■ **Exercises to complete**
(1) In the SSML thread summary, in which direction does the 'stop' event or command message flow?
(2) Summarize the SSML thread summary in two sentences.
(3) Translate this sentence from the SSML thread summary into Spanish: "The 'stop' processing command is thus not appropriate to implement in the SSML markup vocabulary."
## START Page text
Re: Critical missing feature in SSML specification from Al Gilman on 2003-01-30 (www-voice@w3.org from January to March 2003)

From: Al Gilman <asgilman@iamdigex.net>
Date: Thu, 30 Jan 2003 12:10:12 -0500
To: Richard Schwerdtfeger <schwer@us.ibm.com>, www-voice@w3.org
Cc: w3c-wai-pf@w3.org
Message-Id: <5.1.0.14.2.20030130110702.0284ab80@pop.iamdigex.net>
I am going to attempt a summary for this thread.

** executive summary

No change in SSML is indicated, additional specification may be appropriate
in the next generation of the framework (family of specifications).  An
existing Recommendation captures the essence of the requirement, however.

'Stop' is an event or command message flowing upstream from the UI to the
speech production activity.

SSML is an encoding for information flowing downstream from the dialog
resource repository to the speech production activity.  The 'stop' processing
command is thus not appropriate to implement in the SSML markup vocabulary.

Specification of machine access to the voice browser processes is one of the
topics that has already come up in the consultations between the Voice
Browser group and the WAI/PF group.  We plan to be reviewing results of this
dialog as requirements for the next generation Voice Browser Framework at
the Technical Plenary Week.

This 'stop' event or control capability and its restart implications would
logically come under the specification of this machine level of access to
the Voice Browser User Agent.
## END Page text
## START Dataset records
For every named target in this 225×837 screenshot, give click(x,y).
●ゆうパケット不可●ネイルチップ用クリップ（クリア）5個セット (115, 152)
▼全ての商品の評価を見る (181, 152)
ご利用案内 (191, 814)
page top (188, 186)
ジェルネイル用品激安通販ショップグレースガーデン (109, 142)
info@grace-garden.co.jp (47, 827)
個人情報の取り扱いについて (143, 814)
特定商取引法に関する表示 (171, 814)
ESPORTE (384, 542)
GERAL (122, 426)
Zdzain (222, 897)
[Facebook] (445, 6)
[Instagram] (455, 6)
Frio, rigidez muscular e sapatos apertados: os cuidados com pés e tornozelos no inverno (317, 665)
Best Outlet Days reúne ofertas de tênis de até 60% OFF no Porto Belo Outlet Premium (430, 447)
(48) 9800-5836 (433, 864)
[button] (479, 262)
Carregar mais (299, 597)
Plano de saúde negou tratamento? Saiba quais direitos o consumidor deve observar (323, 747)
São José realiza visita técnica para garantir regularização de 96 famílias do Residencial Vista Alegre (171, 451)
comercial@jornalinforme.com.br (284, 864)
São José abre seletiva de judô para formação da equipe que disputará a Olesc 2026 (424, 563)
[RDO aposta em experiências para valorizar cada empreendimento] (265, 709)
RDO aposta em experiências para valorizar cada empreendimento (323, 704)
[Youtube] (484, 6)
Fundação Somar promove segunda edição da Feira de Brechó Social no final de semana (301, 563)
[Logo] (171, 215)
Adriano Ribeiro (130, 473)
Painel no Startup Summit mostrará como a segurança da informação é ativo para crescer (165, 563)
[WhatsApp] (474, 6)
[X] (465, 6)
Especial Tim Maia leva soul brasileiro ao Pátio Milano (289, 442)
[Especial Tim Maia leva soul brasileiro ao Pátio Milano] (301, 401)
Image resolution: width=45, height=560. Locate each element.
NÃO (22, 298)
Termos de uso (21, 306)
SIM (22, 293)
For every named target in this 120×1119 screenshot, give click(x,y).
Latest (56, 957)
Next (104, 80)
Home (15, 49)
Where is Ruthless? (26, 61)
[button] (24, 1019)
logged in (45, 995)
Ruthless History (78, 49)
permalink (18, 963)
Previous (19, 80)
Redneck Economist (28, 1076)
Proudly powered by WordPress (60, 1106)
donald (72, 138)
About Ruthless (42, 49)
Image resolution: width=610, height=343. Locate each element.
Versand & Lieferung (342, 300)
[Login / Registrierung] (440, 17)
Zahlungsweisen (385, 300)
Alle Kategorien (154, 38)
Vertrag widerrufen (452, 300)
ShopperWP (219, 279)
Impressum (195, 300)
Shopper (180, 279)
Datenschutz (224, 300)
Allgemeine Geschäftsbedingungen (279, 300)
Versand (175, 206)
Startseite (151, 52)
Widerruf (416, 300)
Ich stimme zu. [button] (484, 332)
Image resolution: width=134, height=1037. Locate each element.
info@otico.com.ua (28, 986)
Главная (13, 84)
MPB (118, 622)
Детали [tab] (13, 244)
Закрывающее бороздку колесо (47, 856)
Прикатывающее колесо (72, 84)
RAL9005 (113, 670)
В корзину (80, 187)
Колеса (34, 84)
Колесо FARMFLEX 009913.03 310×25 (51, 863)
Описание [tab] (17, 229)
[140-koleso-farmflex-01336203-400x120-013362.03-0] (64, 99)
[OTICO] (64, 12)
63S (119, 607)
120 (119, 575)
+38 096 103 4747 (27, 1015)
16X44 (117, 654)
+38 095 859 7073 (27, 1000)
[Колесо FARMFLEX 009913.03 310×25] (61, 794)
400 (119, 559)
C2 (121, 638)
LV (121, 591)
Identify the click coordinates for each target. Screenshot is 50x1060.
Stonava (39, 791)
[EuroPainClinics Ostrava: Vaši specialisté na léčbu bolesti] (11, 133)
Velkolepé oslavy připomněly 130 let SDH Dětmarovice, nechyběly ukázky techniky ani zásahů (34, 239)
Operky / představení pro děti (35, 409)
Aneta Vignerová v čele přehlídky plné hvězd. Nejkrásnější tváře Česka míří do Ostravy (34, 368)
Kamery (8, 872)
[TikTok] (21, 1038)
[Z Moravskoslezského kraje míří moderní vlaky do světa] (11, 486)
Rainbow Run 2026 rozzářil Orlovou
## END Dataset records
■ **Solutions in order**
(1) Upstream from the UI to the speech production activity.

(2) No change to SSML is indicated, because 'stop' is an event or command flowing upstream from the UI, while SSML encodes information flowing downstream to speech production, so the command does not belong in the SSML markup vocabulary. The 'stop' capability and its restart implications would instead fall under the specification of machine-level access to the Voice Browser User Agent, a topic planned for review as a requirement for the next-generation Voice Browser Framework.

(3) Por lo tanto, no es apropiado implementar el comando de procesamiento 'stop' en el vocabulario de marcado de SSML.